(Extracted data entries)
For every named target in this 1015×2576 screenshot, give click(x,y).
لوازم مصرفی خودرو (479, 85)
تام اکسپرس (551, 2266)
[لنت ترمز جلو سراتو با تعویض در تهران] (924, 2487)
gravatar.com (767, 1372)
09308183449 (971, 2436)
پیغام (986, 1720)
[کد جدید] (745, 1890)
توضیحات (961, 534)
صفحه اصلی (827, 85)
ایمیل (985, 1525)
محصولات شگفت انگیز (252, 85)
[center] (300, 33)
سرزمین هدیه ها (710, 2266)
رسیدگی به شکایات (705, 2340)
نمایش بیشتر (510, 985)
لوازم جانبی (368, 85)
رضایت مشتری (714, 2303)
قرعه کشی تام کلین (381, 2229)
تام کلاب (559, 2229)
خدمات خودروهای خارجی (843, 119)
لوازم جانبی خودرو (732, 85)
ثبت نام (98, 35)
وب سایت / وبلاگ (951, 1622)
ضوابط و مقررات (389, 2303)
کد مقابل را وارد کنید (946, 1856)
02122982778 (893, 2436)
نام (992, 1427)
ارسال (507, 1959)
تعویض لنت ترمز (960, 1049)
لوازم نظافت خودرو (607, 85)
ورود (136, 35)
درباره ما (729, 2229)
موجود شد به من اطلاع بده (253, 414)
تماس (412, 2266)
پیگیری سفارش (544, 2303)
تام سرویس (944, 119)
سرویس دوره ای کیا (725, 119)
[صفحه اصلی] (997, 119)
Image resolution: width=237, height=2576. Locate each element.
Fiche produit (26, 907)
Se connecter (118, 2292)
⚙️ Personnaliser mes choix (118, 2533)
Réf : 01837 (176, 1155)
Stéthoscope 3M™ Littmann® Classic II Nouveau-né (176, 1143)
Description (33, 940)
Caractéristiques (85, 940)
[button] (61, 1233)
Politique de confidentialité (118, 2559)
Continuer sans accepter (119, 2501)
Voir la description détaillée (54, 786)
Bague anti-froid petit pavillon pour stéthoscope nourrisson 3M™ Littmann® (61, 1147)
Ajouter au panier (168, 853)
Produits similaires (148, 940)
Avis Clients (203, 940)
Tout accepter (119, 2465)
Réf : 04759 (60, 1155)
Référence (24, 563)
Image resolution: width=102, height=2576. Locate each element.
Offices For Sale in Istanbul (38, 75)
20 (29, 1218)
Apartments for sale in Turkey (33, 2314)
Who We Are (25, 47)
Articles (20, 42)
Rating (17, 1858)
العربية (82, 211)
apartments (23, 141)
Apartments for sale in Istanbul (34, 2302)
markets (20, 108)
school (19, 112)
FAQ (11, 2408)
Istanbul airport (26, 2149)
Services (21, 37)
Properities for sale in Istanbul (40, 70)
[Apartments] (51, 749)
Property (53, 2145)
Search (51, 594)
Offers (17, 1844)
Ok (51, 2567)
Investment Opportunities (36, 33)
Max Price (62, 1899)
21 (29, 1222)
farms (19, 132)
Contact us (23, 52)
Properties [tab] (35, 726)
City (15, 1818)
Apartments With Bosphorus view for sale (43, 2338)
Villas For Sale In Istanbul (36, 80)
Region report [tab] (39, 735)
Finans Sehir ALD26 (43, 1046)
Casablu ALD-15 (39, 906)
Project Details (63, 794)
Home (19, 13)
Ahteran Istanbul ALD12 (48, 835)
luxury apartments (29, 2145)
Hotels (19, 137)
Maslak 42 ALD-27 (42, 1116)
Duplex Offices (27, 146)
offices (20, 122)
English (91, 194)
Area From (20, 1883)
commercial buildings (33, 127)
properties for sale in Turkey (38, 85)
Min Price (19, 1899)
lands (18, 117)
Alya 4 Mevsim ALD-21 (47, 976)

**Assignment**
Return every line above exactly.

**Solution to this exercise**
For every named target in this 1015×2576 screenshot, give click(x,y).
لوازم مصرفی خودرو (479, 85)
تام اکسپرس (551, 2266)
[لنت ترمز جلو سراتو با تعویض در تهران] (924, 2487)
gravatar.com (767, 1372)
09308183449 (971, 2436)
پیغام (986, 1720)
[کد جدید] (745, 1890)
توضیحات (961, 534)
صفحه اصلی (827, 85)
ایمیل (985, 1525)
محصولات شگفت انگیز (252, 85)
[center] (300, 33)
سرزمین هدیه ها (710, 2266)
رسیدگی به شکایات (705, 2340)
نمایش بیشتر (510, 985)
لوازم جانبی (368, 85)
رضایت مشتری (714, 2303)
قرعه کشی تام کلین (381, 2229)
تام کلاب (559, 2229)
خدمات خودروهای خارجی (843, 119)
لوازم جانبی خودرو (732, 85)
ثبت نام (98, 35)
وب سایت / وبلاگ (951, 1622)
ضوابط و مقررات (389, 2303)
کد مقابل را وارد کنید (946, 1856)
02122982778 (893, 2436)
نام (992, 1427)
ارسال (507, 1959)
تعویض لنت ترمز (960, 1049)
لوازم نظافت خودرو (607, 85)
ورود (136, 35)
درباره ما (729, 2229)
موجود شد به من اطلاع بده (253, 414)
تماس (412, 2266)
پیگیری سفارش (544, 2303)
تام سرویس (944, 119)
سرویس دوره ای کیا (725, 119)
[صفحه اصلی] (997, 119)
Image resolution: width=237, height=2576. Locate each element.
Fiche produit (26, 907)
Se connecter (118, 2292)
⚙️ Personnaliser mes choix (118, 2533)
Réf : 01837 (176, 1155)
Stéthoscope 3M™ Littmann® Classic II Nouveau-né (176, 1143)
Description (33, 940)
Caractéristiques (85, 940)
[button] (61, 1233)
Politique de confidentialité (118, 2559)
Continuer sans accepter (119, 2501)
Voir la description détaillée (54, 786)
Bague anti-froid petit pavillon pour stéthoscope nourrisson 3M™ Littmann® (61, 1147)
Ajouter au panier (168, 853)
Produits similaires (148, 940)
Avis Clients (203, 940)
Tout accepter (119, 2465)
Réf : 04759 (60, 1155)
Référence (24, 563)
Image resolution: width=102, height=2576. Locate each element.
Offices For Sale in Istanbul (38, 75)
20 (29, 1218)
Apartments for sale in Turkey (33, 2314)
Who We Are (25, 47)
Articles (20, 42)
Rating (17, 1858)
العربية (82, 211)
apartments (23, 141)
Apartments for sale in Istanbul (34, 2302)
markets (20, 108)
school (19, 112)
FAQ (11, 2408)
Istanbul airport (26, 2149)
Services (21, 37)
Properities for sale in Istanbul (40, 70)
[Apartments] (51, 749)
Property (53, 2145)
Search (51, 594)
Offers (17, 1844)
Ok (51, 2567)
Investment Opportunities (36, 33)
Max Price (62, 1899)
21 (29, 1222)
farms (19, 132)
Contact us (23, 52)
Properties [tab] (35, 726)
City (15, 1818)
Apartments With Bosphorus view for sale (43, 2338)
Villas For Sale In Istanbul (36, 80)
Region report [tab] (39, 735)
Finans Sehir ALD26 (43, 1046)
Casablu ALD-15 (39, 906)
Project Details (63, 794)
Home (19, 13)
Ahteran Istanbul ALD12 (48, 835)
luxury apartments (29, 2145)
Hotels (19, 137)
Maslak 42 ALD-27 (42, 1116)
Duplex Offices (27, 146)
offices (20, 122)
English (91, 194)
Area From (20, 1883)
commercial buildings (33, 127)
properties for sale in Turkey (38, 85)
Min Price (19, 1899)
lands (18, 117)
Alya 4 Mevsim ALD-21 (47, 976)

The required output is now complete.